____ Provided data

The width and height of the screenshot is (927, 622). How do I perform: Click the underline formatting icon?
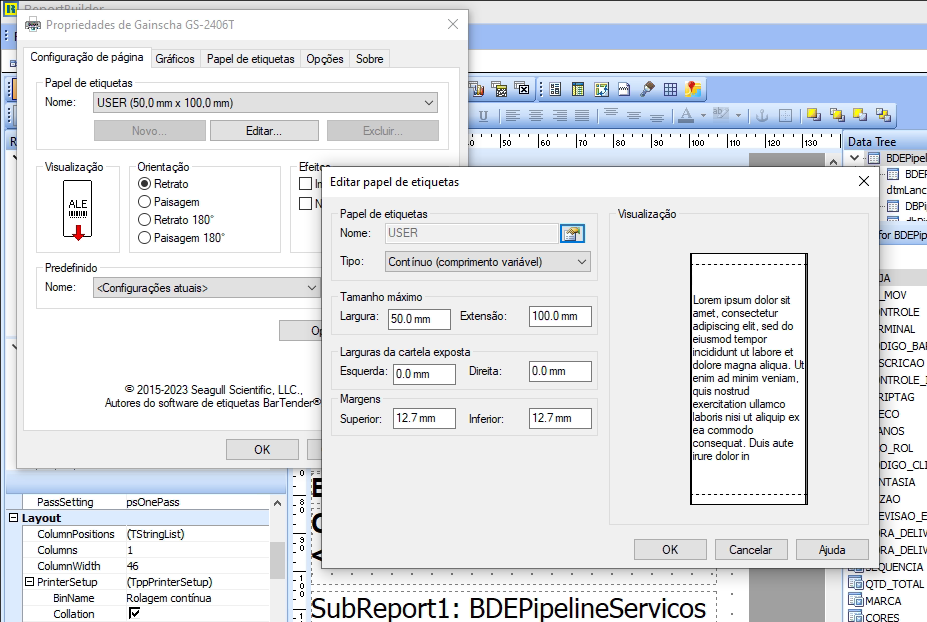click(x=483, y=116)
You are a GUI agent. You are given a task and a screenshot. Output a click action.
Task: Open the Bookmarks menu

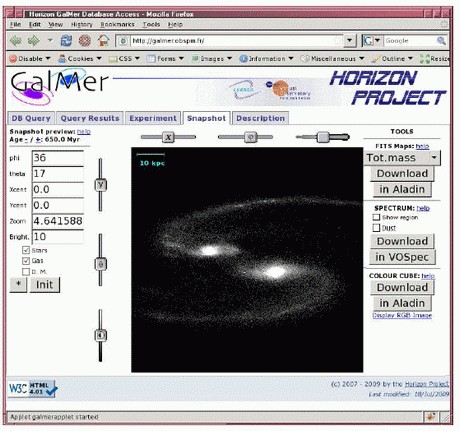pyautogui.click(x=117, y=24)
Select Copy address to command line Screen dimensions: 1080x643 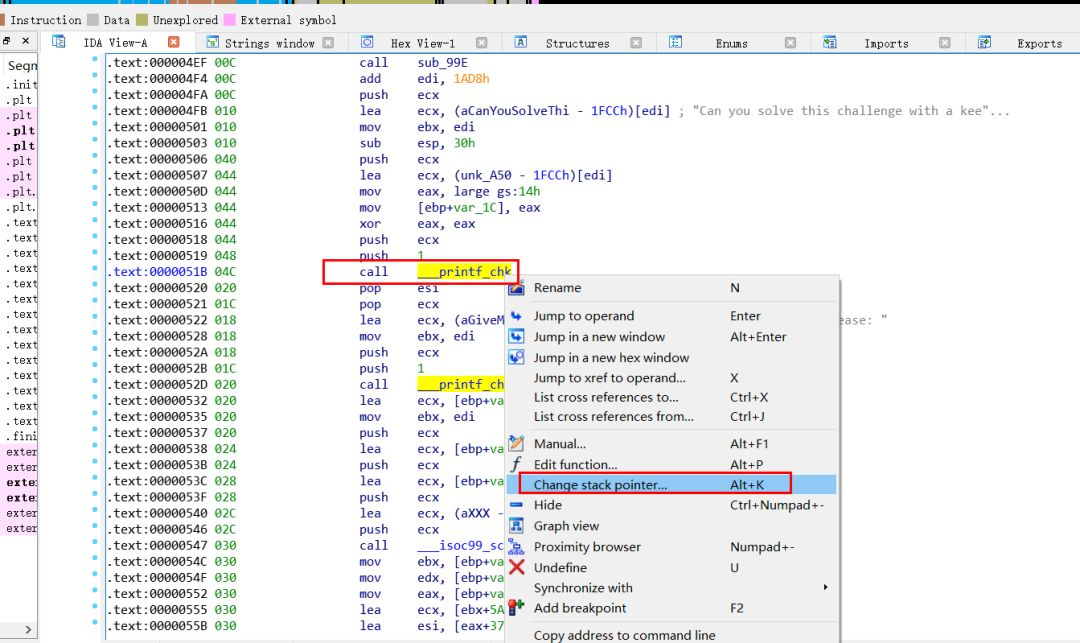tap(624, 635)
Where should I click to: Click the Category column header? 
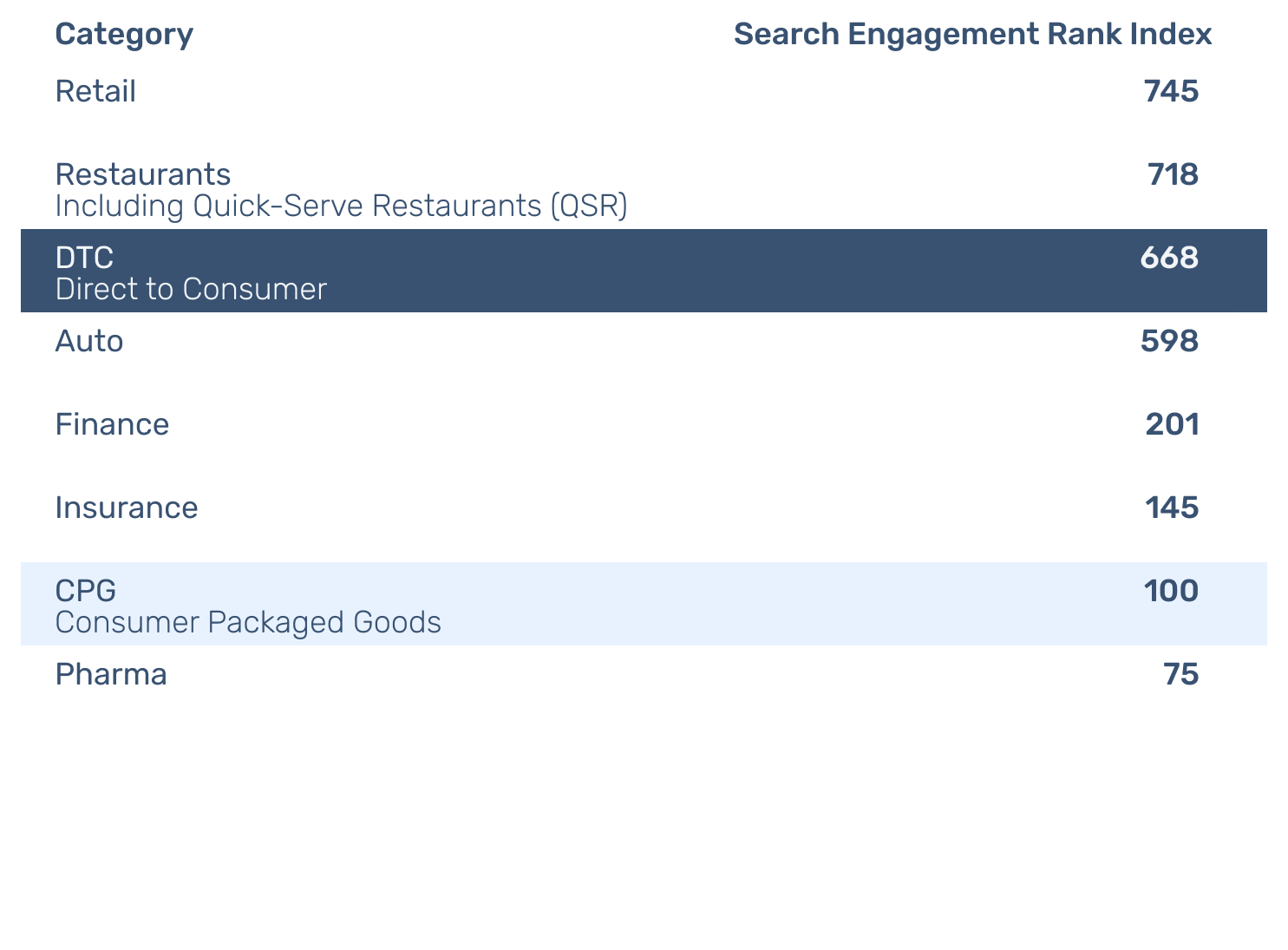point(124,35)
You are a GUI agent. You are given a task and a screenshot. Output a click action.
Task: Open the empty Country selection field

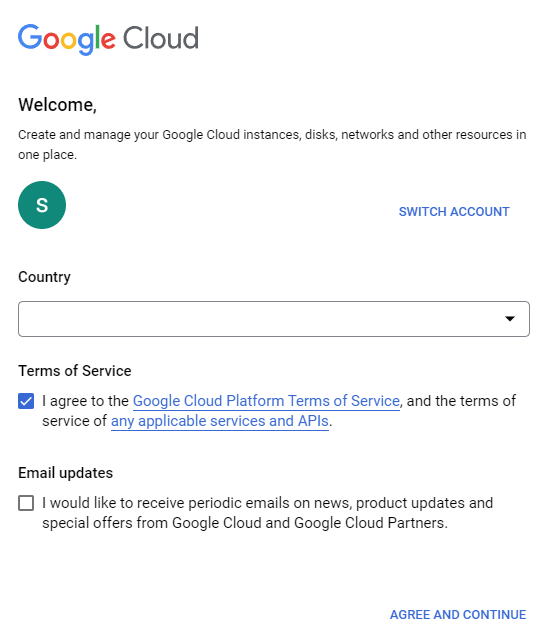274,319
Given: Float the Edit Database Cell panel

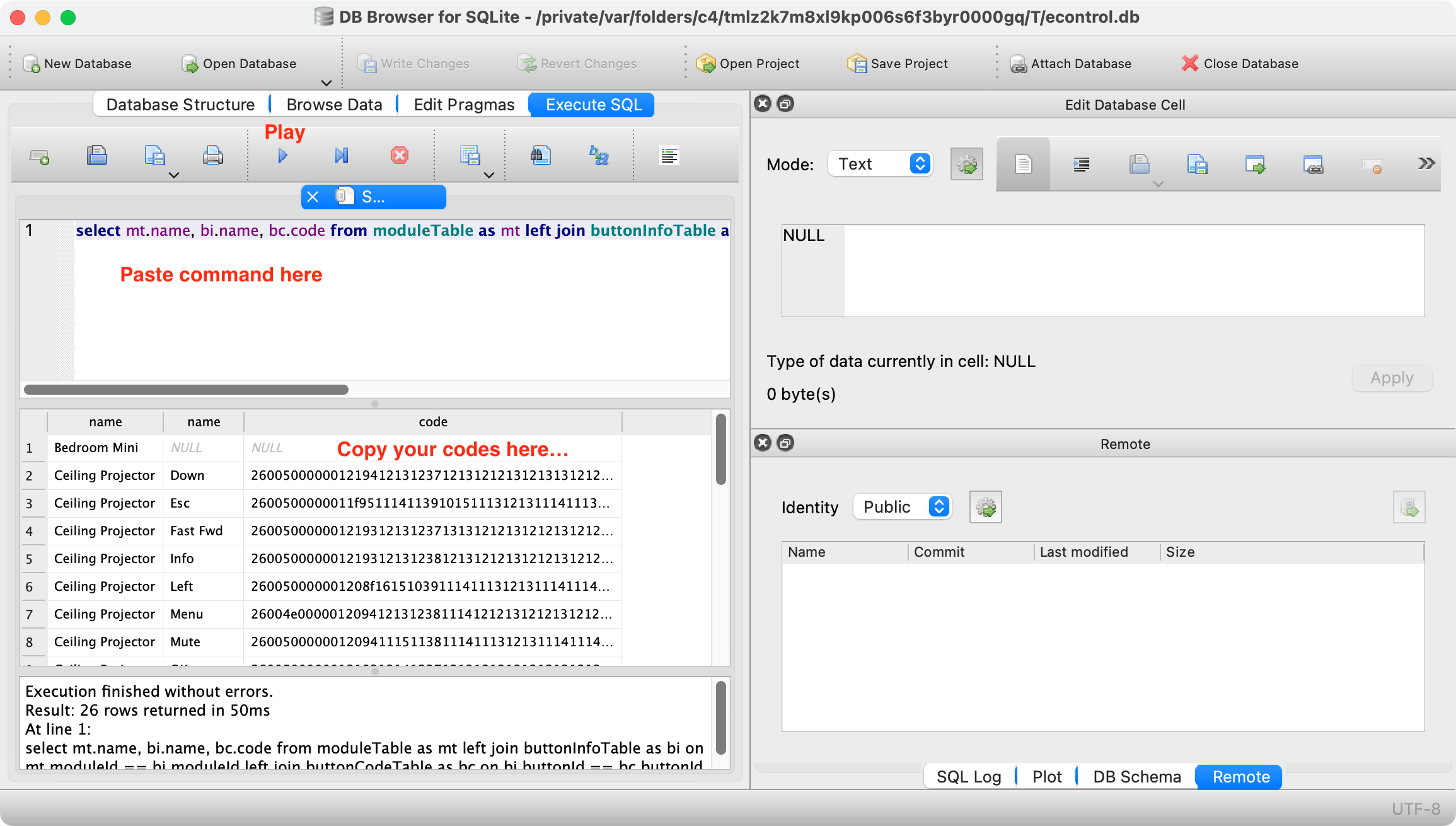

________

*To do*
The required output is the lines from the one containing "Task: Open the empty Country selection field" through the end of the data, printed exactly, with no pictures.

*Solved exercise*
Task: Open the empty Country selection field

274,319
Given: Float the Edit Database Cell panel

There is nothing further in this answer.